SUPPLIED DATA

★ ★ ★ ★ ★ ★ ★

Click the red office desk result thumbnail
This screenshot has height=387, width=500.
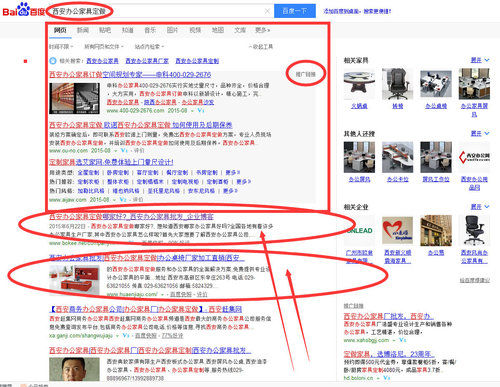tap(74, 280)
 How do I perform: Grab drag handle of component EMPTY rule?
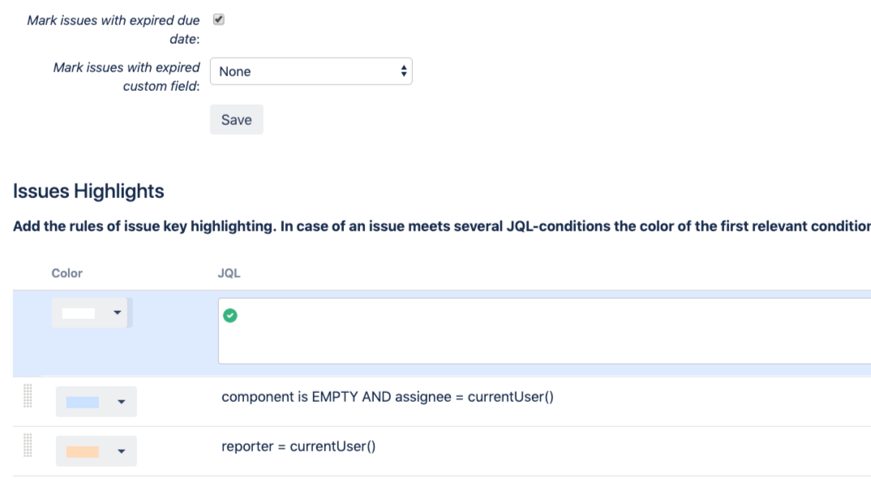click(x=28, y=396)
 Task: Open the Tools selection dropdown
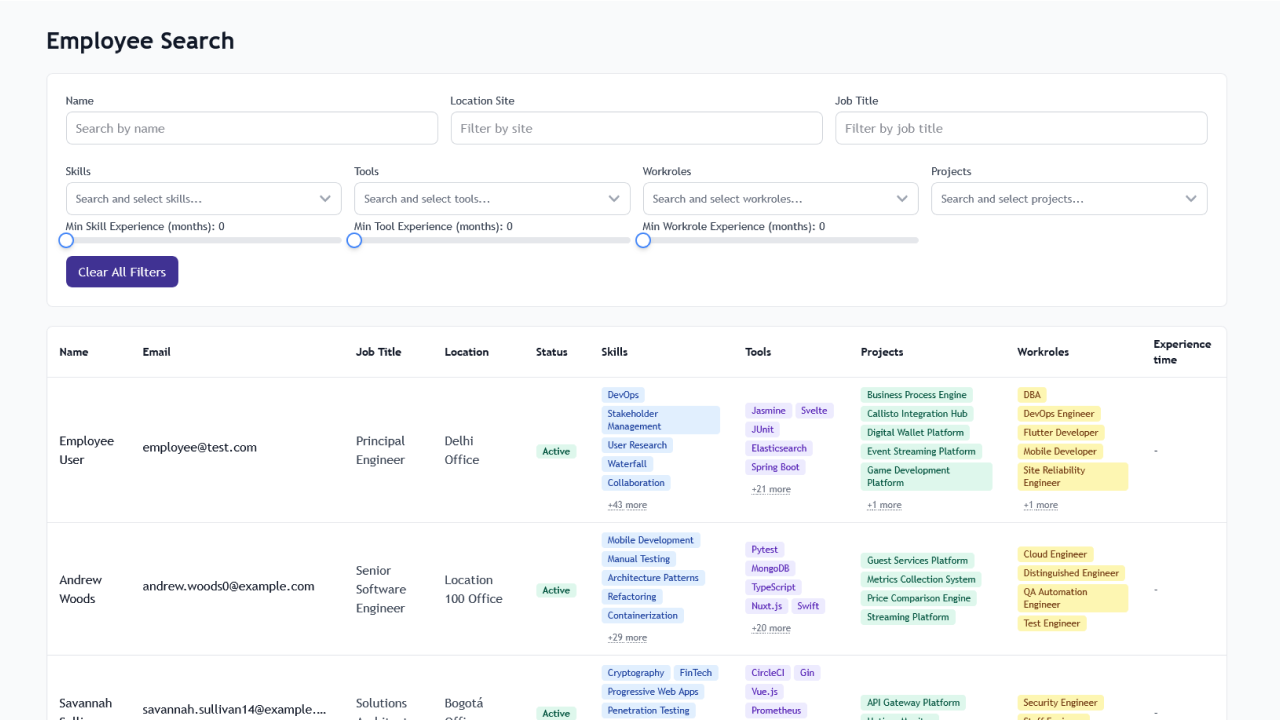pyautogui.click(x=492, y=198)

★ ★ ★ ★ ★ ★ ★

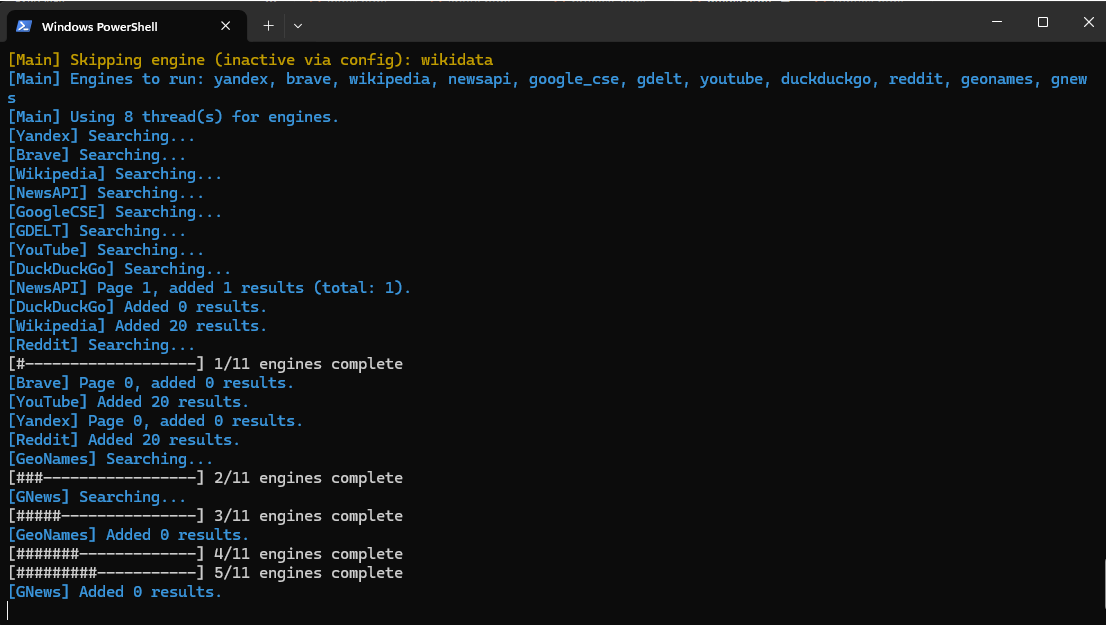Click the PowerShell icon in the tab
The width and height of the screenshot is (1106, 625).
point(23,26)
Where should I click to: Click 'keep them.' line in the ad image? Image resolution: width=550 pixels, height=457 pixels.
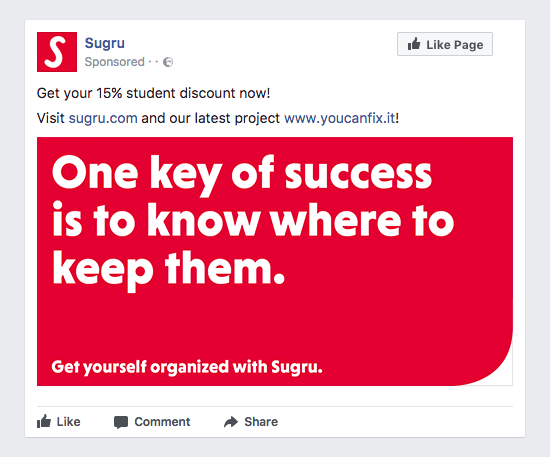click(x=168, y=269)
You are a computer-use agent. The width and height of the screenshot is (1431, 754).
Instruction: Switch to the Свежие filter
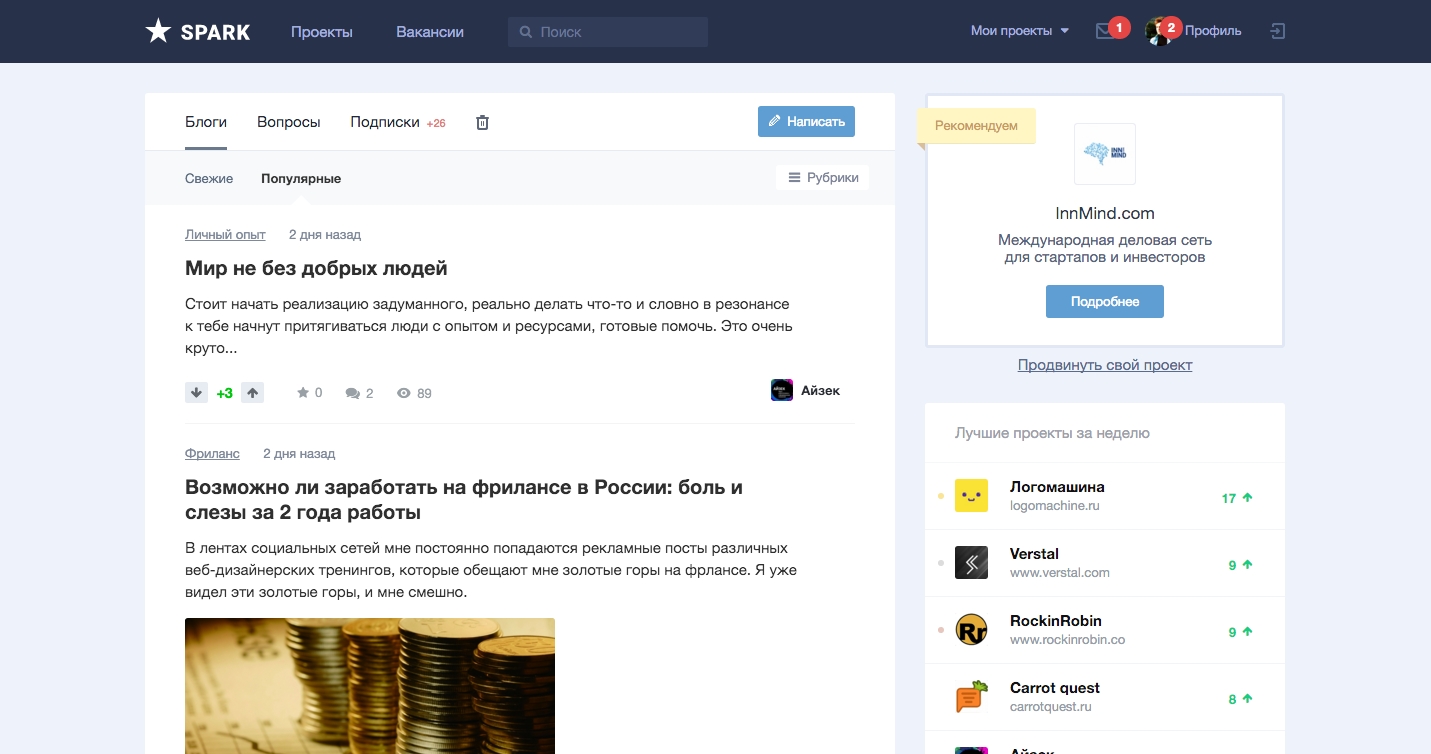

★ ★ ★ ★ ★ ★ ★

Take the entries above and copy exactly the lines starting at the one with "Where should I" and ending at the one with "Instruction: Switch to the Свежие filter"; nothing outside that span, and no pictures.

Where should I click to: Click 'keep them.' line in the ad image? Image resolution: width=550 pixels, height=457 pixels.
click(x=168, y=269)
You are a computer-use agent. The width and height of the screenshot is (1431, 754).
Instruction: Switch to the Свежие filter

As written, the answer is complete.